Lungfish aestivating activities are locked up in distinct encephalic γ-aminobutyric acid type A receptor α subunits.

Ammonia in dipnoans plays a crucial role on neuronal homeostasis, especially for those brain areas that maintain torpor and awakening states in equilibrium. In the present study, specific a subunits of the major neuroreceptor inhibitory complex (GABAAR), which predominated during some phases of aestivation of the lungfish Protopterus annectens, turned out to be key adaptive factors of this species.
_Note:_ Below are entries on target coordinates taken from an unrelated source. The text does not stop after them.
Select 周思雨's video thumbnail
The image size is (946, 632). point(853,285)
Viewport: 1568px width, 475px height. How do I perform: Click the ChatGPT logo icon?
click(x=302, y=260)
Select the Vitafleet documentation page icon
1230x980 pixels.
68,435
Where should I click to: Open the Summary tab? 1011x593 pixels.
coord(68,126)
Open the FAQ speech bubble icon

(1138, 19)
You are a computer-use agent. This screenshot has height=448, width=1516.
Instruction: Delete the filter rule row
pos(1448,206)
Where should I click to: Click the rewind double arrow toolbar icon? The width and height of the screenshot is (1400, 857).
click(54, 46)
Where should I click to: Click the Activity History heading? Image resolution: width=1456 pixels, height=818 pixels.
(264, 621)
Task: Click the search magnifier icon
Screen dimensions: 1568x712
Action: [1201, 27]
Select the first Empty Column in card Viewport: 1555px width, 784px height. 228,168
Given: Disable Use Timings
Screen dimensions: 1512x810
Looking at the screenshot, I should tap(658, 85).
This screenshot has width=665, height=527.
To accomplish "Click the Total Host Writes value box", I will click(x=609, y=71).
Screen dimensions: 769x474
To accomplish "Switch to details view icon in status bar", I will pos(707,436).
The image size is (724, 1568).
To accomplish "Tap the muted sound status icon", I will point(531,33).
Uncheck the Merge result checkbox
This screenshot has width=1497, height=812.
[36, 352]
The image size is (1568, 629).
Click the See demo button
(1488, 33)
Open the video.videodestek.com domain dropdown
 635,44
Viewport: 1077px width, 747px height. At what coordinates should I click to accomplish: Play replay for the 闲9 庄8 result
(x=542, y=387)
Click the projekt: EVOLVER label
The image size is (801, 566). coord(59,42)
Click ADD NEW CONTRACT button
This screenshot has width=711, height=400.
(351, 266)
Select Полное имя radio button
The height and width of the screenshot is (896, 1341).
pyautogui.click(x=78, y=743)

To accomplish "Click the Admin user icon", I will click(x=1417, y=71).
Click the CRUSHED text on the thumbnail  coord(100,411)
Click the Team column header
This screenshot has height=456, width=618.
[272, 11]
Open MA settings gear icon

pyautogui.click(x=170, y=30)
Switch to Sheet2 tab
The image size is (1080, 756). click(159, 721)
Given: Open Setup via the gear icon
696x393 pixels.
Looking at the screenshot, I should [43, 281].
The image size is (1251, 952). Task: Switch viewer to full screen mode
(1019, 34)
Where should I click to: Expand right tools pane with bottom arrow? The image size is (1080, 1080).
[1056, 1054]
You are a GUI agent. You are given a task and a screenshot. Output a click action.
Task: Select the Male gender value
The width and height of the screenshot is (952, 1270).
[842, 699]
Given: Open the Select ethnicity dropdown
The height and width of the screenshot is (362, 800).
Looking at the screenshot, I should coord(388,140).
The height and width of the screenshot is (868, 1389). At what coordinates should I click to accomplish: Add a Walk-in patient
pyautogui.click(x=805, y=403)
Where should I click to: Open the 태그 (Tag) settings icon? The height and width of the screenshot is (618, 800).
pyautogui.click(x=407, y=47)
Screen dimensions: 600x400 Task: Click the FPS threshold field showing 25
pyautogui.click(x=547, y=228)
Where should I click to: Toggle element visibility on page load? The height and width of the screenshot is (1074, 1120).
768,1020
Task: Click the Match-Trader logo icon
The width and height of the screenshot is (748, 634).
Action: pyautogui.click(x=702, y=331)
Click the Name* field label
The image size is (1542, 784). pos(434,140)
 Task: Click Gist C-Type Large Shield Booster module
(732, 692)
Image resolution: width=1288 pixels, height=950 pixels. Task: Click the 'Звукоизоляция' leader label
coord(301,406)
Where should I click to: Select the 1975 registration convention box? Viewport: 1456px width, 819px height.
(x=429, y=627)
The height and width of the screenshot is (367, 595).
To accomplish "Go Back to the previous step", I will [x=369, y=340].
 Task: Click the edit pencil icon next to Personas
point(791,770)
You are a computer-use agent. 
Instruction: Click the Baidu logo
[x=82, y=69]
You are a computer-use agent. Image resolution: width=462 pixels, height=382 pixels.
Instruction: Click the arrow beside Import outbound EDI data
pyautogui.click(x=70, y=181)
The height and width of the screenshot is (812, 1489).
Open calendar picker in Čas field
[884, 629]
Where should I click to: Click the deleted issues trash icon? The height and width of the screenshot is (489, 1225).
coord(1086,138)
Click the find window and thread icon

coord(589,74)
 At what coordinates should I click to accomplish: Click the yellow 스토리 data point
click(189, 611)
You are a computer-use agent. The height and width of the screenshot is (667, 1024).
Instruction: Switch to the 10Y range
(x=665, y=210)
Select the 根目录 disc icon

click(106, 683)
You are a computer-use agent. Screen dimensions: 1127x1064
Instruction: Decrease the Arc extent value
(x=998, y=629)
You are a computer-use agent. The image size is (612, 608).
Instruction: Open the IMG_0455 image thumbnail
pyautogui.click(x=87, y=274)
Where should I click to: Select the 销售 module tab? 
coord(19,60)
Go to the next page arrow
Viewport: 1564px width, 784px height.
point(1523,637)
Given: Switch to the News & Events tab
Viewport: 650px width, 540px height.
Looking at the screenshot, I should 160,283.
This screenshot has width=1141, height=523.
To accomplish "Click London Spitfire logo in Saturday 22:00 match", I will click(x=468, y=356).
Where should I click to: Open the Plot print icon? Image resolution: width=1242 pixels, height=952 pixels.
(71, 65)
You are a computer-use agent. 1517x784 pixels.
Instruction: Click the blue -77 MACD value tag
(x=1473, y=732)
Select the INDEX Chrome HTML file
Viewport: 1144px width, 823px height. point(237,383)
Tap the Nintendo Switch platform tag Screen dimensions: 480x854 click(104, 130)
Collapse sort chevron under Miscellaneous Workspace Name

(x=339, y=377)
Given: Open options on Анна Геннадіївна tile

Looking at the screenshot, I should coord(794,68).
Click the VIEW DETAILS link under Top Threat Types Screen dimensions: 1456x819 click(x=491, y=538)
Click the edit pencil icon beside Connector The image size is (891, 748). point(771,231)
From the isolation, for the first time, of the encoding sequence for GABAAR alpha1, alpha4, and alpha5 subunits in Protopterus annectens, qPCR and in situ hybridization levels of alpha4 transcript in thalamic (P<0.001) and mesencephalic (P<0.01) areas proved to be significantly higher during long aestivating maintenance states. Very evident alpha5 mRNA levels were detected in diencephalon during short inductive aestivating states, whereas an alpha4/alpha1 turnover characterized the arousal state. Contextually, the recovery of physiological activities appeared to be tightly related to an evident up-regulation of alpha1 transcripts in telencephalic and cerebellar sites. Surprisingly, TUNEL and amino cupric silver methods corroborated apoptotic and neurodegenerative cellular events, respectively, above all in telencephalon and cerebellum of lungfish exposed to long maintenance aestivating conditions. Overall, these results tend to underlie a novel GABAergic-related ON/OFF molecular switch operating during aestivation of the lungfish, which might have a bearing on sleeping disorders.